Growing abroad

GVL / Laine Girard
Amanda Furstenburg handing out information to students interested in Studying Abroad in Italy.

Laine Girard

GVL / Laine Girard Amanda Furstenburg handing out information to students interested in Studying Abroad in Italy.

Ellie Phillips

GVSU Study Abroad adds new partnershipsMore than 1,000 students attended Grand Valley State University’s annual Study Abroad Fair, which was hosted by the Padnos International Center in the Grand River Room of the Kirkhof Center on Tuesday.

Representatives from 70 study abroad partnerships and related programs provided information to the attendees, whose turnout exceeded the expected number of people who usually attend.

“It grows every year,” said Meaghann Myers-Smith, study abroad adviser at the PIC. “Today, the people never stopped coming.”

Students looking to study abroad this year got to check out the four new partnerships from five different countries: India, Austria, France, Ecuador and Switzerland.

The partnership with Austria and Switzerland is an engineering program that has already connected three GVSU students with business opportunities and paid internships with well-known international companies, including Bosch Engineering and Schaeffer Oil. This trip is open to students in the Seymour and Esther Padnos College of Engineering and Computing who have a GPA of at least 2.7. Languages of instruction are German and English.

“These countries are very well known for technology and suited for engineers and computer science majors,” said Joe Iannelli, director of the School of Engineering at GVSU. “Students gain substantial overseas and professional experience they can use here in West Michigan, which has 50 multi-national German corporations.”

The pre-existing partnership with India is supplemented by the new spirituality program focusing on service projects in Central and Northern India, specifically Delhi, Varanasi and Ladakh. The program is open to all students with at least a 2.5 GPA and is taught in English.

“India is very different, the culture is very different, and for students who like to go out of their bubble, this is the place they have to go,” said Sunny Luke, representative from the India partnership and program director for the International Institute for Scientific and Academic Collaboration. “India is a place for them to experience something different.”

GVSU also has partnerships with France and an ecology and conservation effort in Ecuador.

The university offers four different categories of study-abroad programs: faculty-led programs, internship programs, GVSU partnership programs and non-GVSU programs. The faculty-led programs typically last from two to eight weeks during the spring and summer semesters and involve traveling and learning from a GVSU instructor. Internship programs, also offered in the summer, help students gain professional experience in locations like London, Madrid, Dublin and Paris.

Partnership programs take students all over the world, giving them the opportunity to learn at their chosen institution abroad for a summer, a semester or a whole year.

Non-GVSU programs are sponsored by another institution or study abroad organization.
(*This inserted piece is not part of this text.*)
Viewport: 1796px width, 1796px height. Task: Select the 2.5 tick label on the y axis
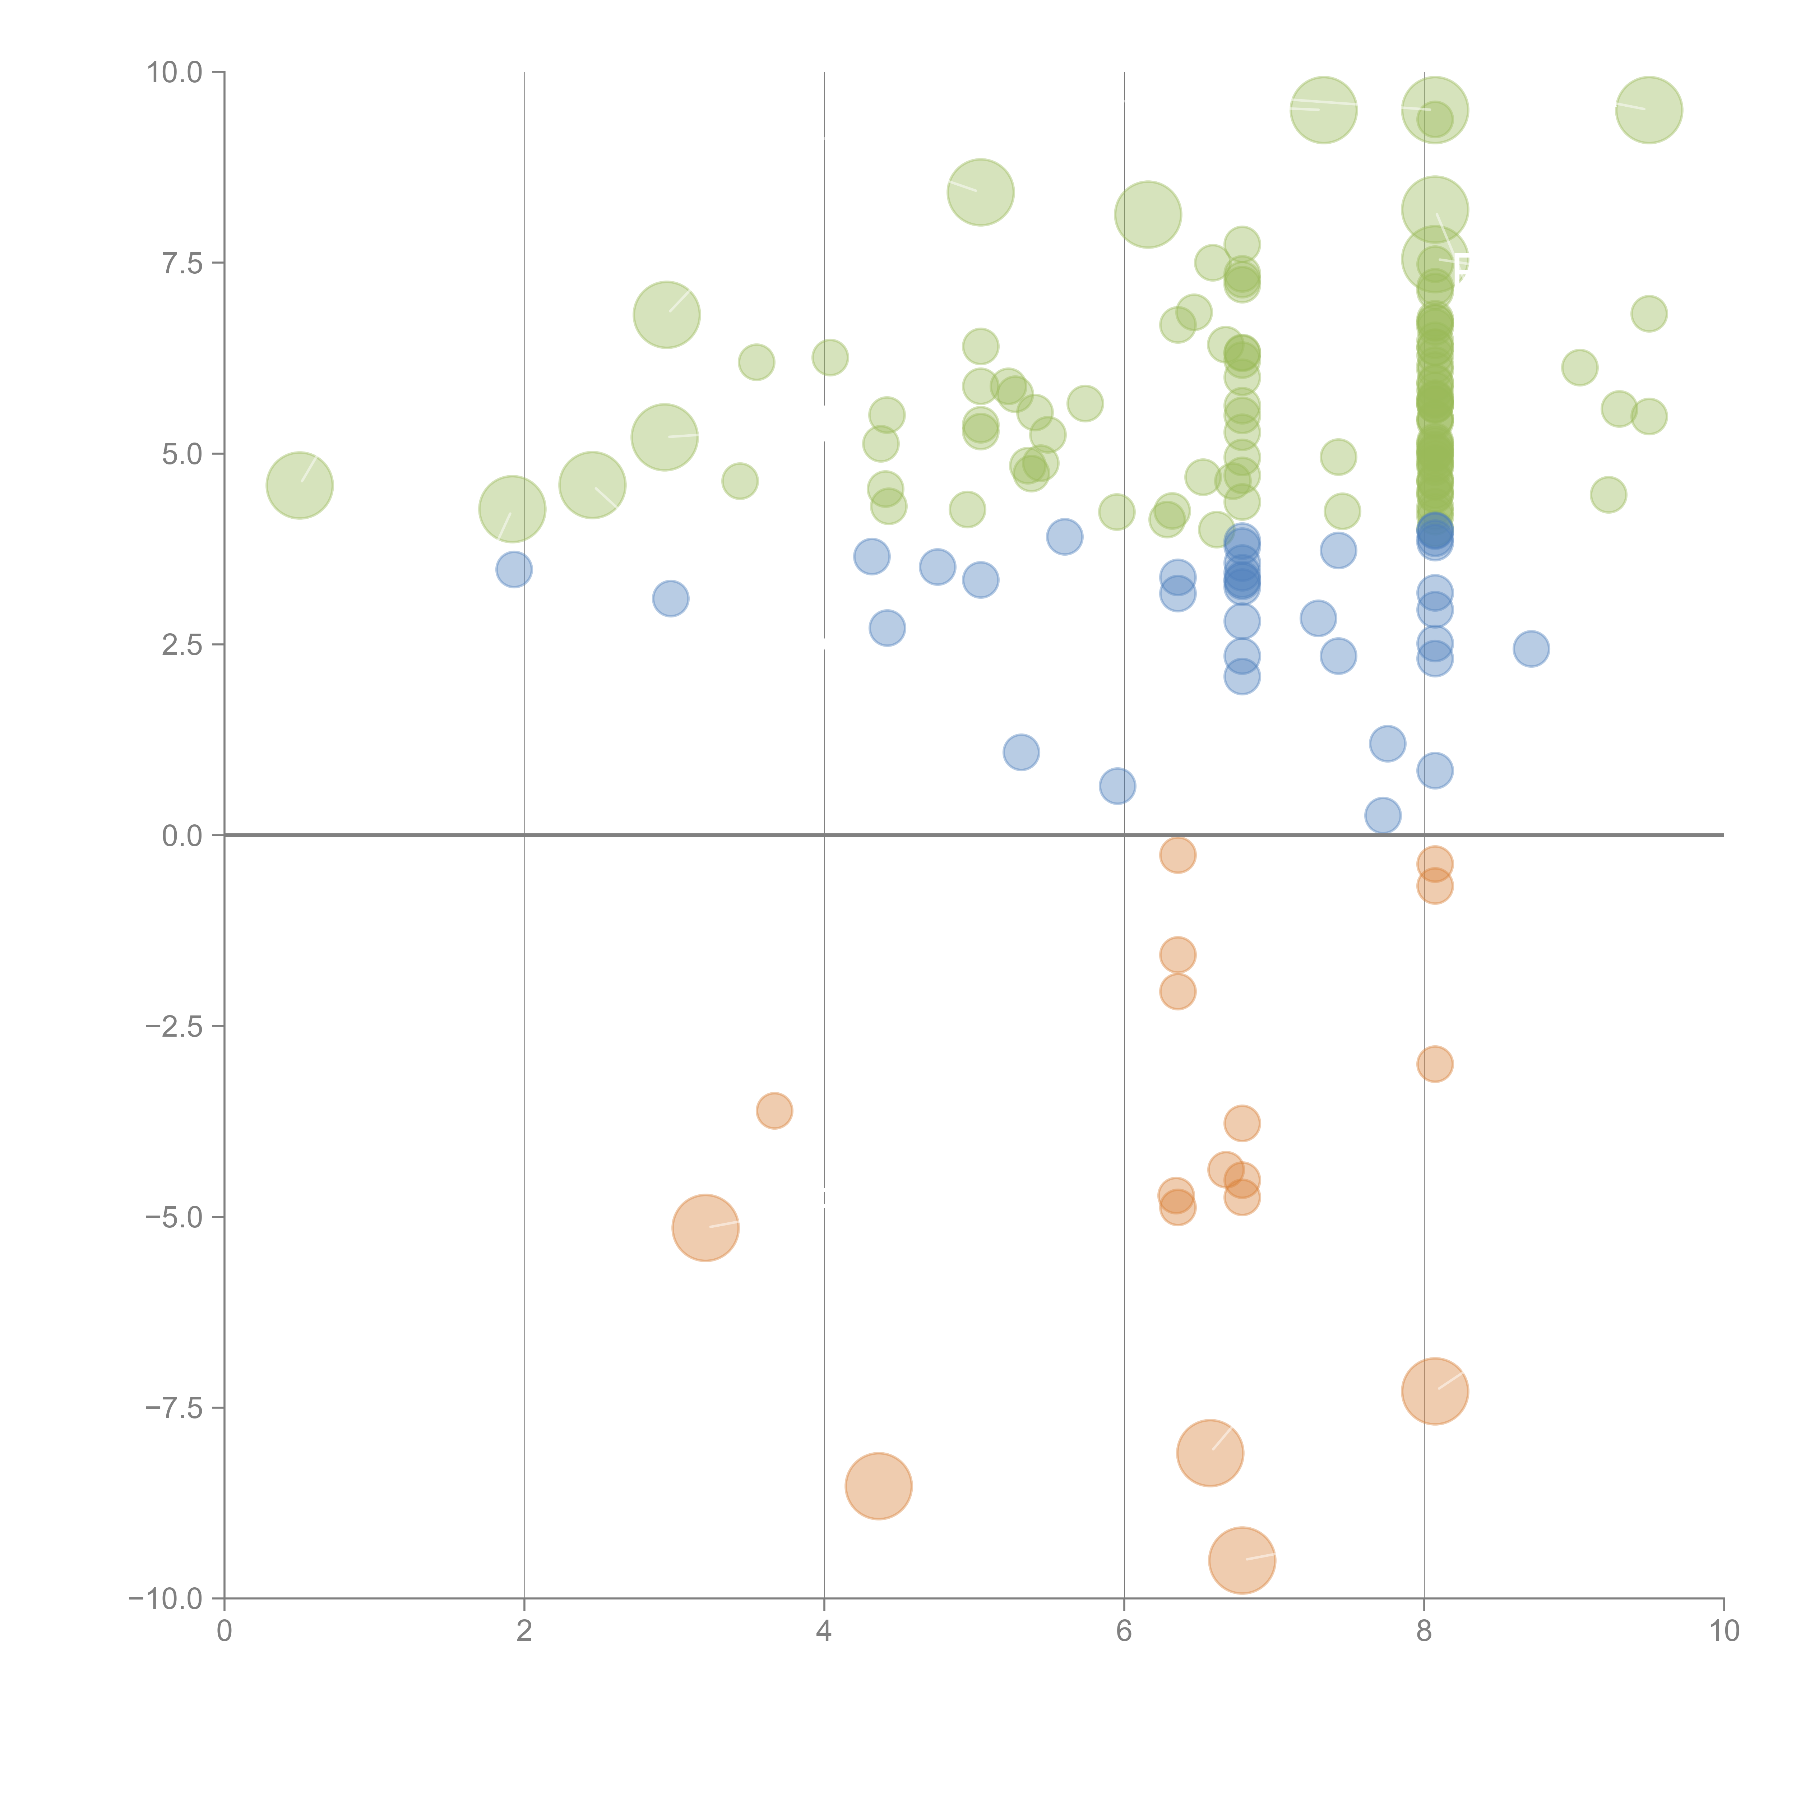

GVSU allows students to participate in these programs, and gives them GVSU credit for their classes and experience.

A booth supporting nontraditional students interested in studying abroad was also at the fair.

“I was a nontraditional student,” said Angela Smith, the representative for the program. “I’m a mom and an older student, and I didn’t know there were programs I could participate in, that I could go abroad for six weeks instead of four months.”

As well as regular GVSU financial aid awards, the PIC offers seven primary grants and scholarships to help pay for study abroad experiences. There are also “Funding 101” workshops to help students determine the cost of their trip and potential funding sources. These workshops typically take place the last Thursday of every month.

The travel health booth helped connect students with the Family Health Clinic in Grand Rapids, which offers immunizations by appointment. These are vital to many students studying abroad, as some countries require individuals to have certain immunizations before entering the country.

Many students left the room with a bag full of information packets, small gifts and wanderlust.

“At first I just wanted to leave the country,” said GVSU student DeMante Baldwin. “But now I really want to go to Japan.”